È giusto che la Georgia voglia affrontare più spesso le grandi, ma qui si tratta di riformare l’intero rugby di alto livello, oppure di scrivere l’atto di morte del Sei Nazioni per trasformalo in una Coppa Europa, con qualificazioni, gironi preliminari etc. Non è un fatto che riguarda l’Italia.
In questo dibattito noi ci mettiamo del nostro con risultati che è difficile giustificare mentre i georgiani aggiungono il carico dei soldi: l’ex primo ministro Bidzina Ivanishvili è stimato (Forbes) avere un patrimonio di 4,5 miliardi di dollari ed è un appassionato di rugby. Un Berlusconi votato alla palla ovale. “Diteci quanto dobbiamo pagare per entrare – dicono – con i modi un po’ cafoni dei nuovi ricchi – e faremo in nostri conti…”.
Certo da noi, oggi come oggi, nemmeno la situazione economica è più tanto florida. Treviso e Zebre assorbono un quarto del budget federale, i club sono gestiti in gran parte da volontari e sono a livello di staff fortemente sottodimensionati. Alcune delle accademie dovranno essere chiuse per fare quadrare i conti.
La prima urgenza è rendere efficaci i progetti delle due franchigie, in modo che i risultati migliorino, i giocatori che vi approdano crescano e la Nazionale benefici di questo rapporto costruttivi ed efficace.

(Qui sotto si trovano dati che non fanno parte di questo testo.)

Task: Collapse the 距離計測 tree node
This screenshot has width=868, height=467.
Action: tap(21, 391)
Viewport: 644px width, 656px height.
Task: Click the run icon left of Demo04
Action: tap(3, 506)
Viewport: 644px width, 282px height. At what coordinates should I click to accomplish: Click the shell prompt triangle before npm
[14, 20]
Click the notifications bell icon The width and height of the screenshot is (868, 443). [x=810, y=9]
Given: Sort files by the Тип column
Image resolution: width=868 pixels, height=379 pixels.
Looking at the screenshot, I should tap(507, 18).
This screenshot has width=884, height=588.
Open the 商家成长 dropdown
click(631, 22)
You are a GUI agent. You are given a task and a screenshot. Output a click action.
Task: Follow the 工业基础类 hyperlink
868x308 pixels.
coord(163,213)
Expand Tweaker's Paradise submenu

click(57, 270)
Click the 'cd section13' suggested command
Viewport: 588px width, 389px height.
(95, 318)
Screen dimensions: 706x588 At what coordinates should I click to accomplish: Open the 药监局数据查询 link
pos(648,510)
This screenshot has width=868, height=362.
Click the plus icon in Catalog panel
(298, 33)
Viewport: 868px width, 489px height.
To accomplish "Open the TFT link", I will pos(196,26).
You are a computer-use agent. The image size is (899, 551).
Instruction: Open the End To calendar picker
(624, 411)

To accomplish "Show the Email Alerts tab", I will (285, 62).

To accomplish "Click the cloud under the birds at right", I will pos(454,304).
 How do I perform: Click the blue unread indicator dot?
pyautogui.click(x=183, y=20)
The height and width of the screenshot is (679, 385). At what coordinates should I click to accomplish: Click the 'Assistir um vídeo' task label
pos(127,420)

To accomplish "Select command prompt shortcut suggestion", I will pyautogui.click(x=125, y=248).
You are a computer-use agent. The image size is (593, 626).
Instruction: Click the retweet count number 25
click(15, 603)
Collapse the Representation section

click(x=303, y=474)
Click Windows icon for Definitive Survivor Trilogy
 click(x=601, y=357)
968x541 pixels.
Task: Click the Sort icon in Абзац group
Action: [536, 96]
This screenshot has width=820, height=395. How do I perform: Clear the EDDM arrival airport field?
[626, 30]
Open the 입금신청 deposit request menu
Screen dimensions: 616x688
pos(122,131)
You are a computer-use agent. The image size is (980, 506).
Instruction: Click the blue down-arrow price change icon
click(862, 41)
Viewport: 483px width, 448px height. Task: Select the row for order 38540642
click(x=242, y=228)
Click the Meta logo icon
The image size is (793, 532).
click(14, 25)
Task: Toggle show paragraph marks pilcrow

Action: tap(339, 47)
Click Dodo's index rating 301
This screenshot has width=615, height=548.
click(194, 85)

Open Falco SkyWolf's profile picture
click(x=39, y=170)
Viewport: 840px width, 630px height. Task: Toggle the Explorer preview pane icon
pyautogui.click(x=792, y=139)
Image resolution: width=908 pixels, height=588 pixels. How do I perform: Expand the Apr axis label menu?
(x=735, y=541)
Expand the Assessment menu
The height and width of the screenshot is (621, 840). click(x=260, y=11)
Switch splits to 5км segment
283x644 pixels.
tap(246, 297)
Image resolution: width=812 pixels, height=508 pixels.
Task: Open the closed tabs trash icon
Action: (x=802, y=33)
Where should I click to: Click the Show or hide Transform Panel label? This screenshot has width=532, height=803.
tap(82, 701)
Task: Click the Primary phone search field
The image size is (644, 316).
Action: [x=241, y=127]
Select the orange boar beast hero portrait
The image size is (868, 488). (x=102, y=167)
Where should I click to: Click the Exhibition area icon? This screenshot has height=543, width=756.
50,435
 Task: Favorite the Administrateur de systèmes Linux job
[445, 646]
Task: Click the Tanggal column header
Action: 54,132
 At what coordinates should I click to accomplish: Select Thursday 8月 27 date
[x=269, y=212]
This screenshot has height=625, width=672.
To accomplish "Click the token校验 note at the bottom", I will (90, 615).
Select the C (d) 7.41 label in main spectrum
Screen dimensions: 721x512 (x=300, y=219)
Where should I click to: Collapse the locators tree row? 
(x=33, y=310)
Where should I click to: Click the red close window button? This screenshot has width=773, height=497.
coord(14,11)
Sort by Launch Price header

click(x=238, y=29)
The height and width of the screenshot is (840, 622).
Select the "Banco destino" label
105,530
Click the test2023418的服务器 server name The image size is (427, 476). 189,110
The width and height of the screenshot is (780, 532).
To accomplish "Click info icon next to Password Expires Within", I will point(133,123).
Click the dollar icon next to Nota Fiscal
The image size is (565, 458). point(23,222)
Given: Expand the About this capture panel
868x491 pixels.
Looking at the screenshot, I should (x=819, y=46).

Questo si può chiedere a O’Shea di fare immediatamente: un processo di razionalizzazione dall’alto, con tecnici di sua fiducia, monitoraggio degli atleti e programmi condivisi, almeno per quanto riguarda il PRO12. Al progetto dal basso dovrebbe pensare Aboud, con la disponibilità e il coinvolgimento dei club. Perché dei talenti che produciamo (pochi) non se ne può sprecare nemmeno uno. Poi, a un certo punto, le due strade dovrebbero incontrarsi nel mezzo…Ma è un cammino lungo da affrontare.